Columnist Barb Henderson: Hunters should attend county wildlife meetings

Barb Henderson is an outdoors enthusiast, freelance writer and producer/host of outdoors radio television programming. Her column appears Friday in the Sun.

Nevada hunters who have applied for big-game hunting tags, will be notified of their results by June 20 after a random computerized tag draw.

To be eligible for the tag drawings, licensed hunters had to have submitted an accurate application before April 21.

Before the setting of big-game quotas by the Nevada Board of Wildlife Commissioners, hunters had an opportunity to attend a County Advisory Board to Manage Wildlife meeting in their county.

These meetings are a great way for hunters to get involved, share their input and to hear reports gathered by wildlife biologist.

The county boards will take their recommendations to the wildlife commissioners for consideration.

The folks who make up these advisory boards are everyday hunters like you and me. How do I know this? Because I once served on the Clark County Advisory Board to Manage Wildlife.

These 17 county advisory boards are extremely important to the process and play an important role when making their recomendations to the wildlife commission. If you've never attended one of these meetings, you should make plans to attend one in the future.

We hunters get pretty excited when it's time for the results to make their way to our mailboxes.

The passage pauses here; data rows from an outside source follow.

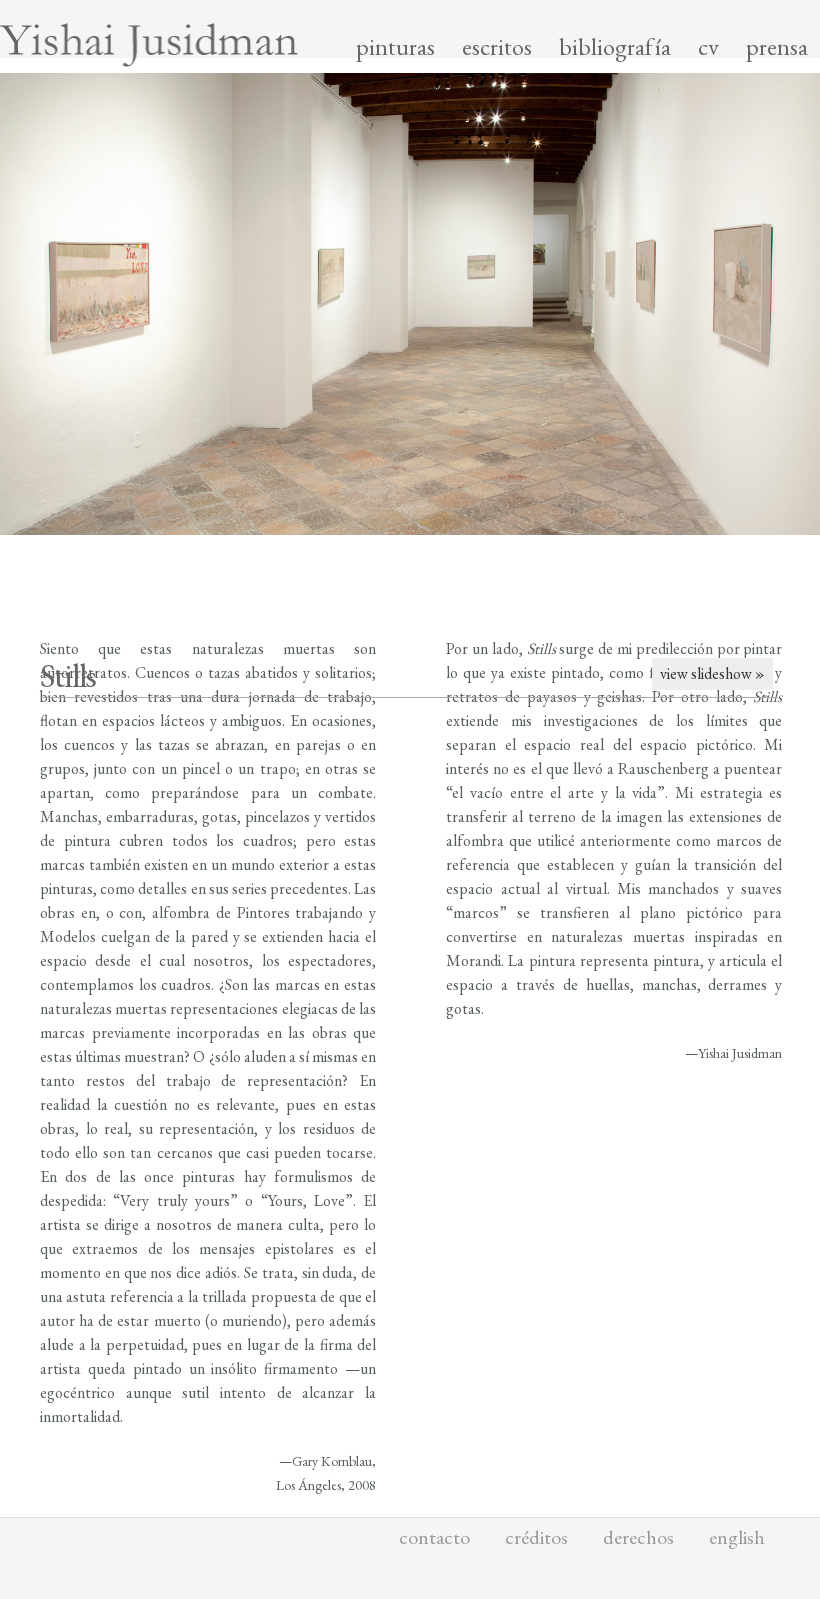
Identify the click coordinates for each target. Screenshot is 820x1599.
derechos (638, 1537)
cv (708, 47)
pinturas (395, 47)
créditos (536, 1537)
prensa (777, 47)
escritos (497, 47)
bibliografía (615, 47)
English (737, 1537)
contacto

We'll head out and and check our mailbox several times throughout the day and we'll start making telephone calls to our hunting buddy's throughout Nevada just to check and see if anyone has received news.

By the time the results actually do come out, most of us hunters would have already exhausted any and all alternatives of finding out if the results are out.

When you are notified, the last thing you want is to receive is a check. A check means that you were unsuccessful in the draw and have received a bonus point.

Hunters do not want a bonus point and they don't really want their money back. They have taken the time to fill out the proper application and they've made sure it was received by the deadline with the hope of being successful in the draw for a big-game hunting tag.

Before I started applying for hunting tags, I used to wonder why my husband would be so concerned on whether the mail had come yet and, if it had, did he receive an envelope from the Nevada Division of Wildlife.

I have to admit that now I'm the first one out to the mailbox.

It is pretty exciting when that envelope contains a tag. I've been successful in a few draws over the years and have had the opportunity to hunt deer, antelope and sheep.

All kidding aside, hunters realize and appreciate why there are only a certain amount of tags allotted each year.

In June, when you hear bugling, bellows, squeals and yelps, it's not a bull elk. It is the reaction from the hunters who received another bonus point and not a bull elk tag.